Leaders Become Laggards

Today was the release of the National Association of Realtors’ Existing-Home Sales data. An article on the NAR’s website said, “After two consecutive months of increases, existing-home sales declined in the month of December”, and “None of the four major regions saw a gain in sales activity last month”. This is the mild version of the underlying data. Sales were down 10.3% from a year ago, even though the median price change in YoY terms was the lowest it has been all year.
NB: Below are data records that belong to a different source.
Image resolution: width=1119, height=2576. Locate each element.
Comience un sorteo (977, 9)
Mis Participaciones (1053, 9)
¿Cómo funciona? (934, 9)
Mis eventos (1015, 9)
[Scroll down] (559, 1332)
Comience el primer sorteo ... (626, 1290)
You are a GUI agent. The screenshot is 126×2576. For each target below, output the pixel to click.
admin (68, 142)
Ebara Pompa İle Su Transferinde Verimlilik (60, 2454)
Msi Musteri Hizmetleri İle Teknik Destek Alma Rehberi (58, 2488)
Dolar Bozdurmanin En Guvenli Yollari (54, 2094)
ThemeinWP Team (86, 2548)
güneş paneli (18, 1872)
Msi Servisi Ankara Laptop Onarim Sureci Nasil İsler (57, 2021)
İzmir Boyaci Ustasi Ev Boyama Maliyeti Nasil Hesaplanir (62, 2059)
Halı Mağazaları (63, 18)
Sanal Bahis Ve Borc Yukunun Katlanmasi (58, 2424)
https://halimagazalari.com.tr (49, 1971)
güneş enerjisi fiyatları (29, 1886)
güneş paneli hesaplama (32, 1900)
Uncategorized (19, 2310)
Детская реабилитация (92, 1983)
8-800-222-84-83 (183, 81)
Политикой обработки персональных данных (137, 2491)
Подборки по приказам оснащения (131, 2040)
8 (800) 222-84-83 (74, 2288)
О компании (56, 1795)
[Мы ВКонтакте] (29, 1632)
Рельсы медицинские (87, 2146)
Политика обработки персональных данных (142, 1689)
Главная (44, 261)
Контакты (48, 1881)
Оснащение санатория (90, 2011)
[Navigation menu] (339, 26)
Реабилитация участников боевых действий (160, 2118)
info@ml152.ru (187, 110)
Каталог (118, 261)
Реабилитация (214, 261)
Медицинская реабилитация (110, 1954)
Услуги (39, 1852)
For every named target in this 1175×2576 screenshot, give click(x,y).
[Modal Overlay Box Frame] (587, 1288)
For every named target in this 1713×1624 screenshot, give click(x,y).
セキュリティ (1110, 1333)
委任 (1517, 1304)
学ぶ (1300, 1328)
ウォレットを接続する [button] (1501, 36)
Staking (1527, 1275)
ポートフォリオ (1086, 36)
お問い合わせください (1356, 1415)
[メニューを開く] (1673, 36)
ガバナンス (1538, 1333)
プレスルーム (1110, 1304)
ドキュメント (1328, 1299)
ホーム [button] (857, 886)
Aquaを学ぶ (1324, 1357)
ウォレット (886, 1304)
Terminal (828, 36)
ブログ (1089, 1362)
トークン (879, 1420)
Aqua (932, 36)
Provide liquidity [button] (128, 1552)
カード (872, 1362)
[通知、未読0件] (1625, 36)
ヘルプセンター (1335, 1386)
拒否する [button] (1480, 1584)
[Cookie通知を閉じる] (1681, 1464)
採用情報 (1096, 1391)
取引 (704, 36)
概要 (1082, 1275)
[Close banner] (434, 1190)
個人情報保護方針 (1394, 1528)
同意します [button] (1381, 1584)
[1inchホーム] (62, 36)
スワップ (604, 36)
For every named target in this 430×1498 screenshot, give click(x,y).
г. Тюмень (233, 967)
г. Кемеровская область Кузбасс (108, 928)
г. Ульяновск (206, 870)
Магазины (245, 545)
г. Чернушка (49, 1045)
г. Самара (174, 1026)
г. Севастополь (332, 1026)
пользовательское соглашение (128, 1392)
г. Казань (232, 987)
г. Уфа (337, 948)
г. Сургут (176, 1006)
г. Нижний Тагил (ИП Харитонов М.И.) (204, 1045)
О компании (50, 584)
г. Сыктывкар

Additionally, some of the regional patterns are troubling. While the western US had seen some of the strongest price growth, as we highlighted previously, existing-home sales in the West dropped 15% from where they were a year ago, and the median price grew a paltry 0.2%. There are, however, some reasons to be optimistic. As Lawrence Yun of NAR said in the NAR article, “Softer sales in December reflected... activity in previous months when mortgage rates were higher than today. Now, with mortgage rates lower, some revival in home sales is expected going into spring”. Ivy Zelman reiterated this idea in an interview on CNBC. Zelman pointed out that the data is basically three months old and “is really a response from what had been a spike in rates”. She was optimistic, believing we still “have the backdrop of a very healthy housing market”, but clarified that “housing is actually really a tale of two markets” where the affordable segment is healthy, but the high-end “is more challenging”.

“It’s a one-two punch”

Researchers have looked for reasons why homeownership among Millennials has lagged historical levels and recent research from the Fed puts some of the blame on student loans. The research finds that “a little over 20 percent of the overall decline in homeownership among the young can be attributed to the rise in student loan debt”. An article in the Wall Street Journal highlighted this research and covered the student loan vs. homeownership Catch-22. On the one hand, as Ralph McLaughlin of CoreLogic said, “Basically the only way to get your foot in the housing door is to have a degree” - as degrees are generally accompanied by a wage boost. However, at the same time, as Skylar Olsen of Zillow said in the WSJ article, student loans and rising home prices are “a one-two punch”. While this seems to signal long-term slowness in homeownership growth among Millennials as they continue to pay off their loans, it does offer some hope that things could be improved in the housing market should policymakers successfully wrestle the beast of ever-expanding student-loan debt.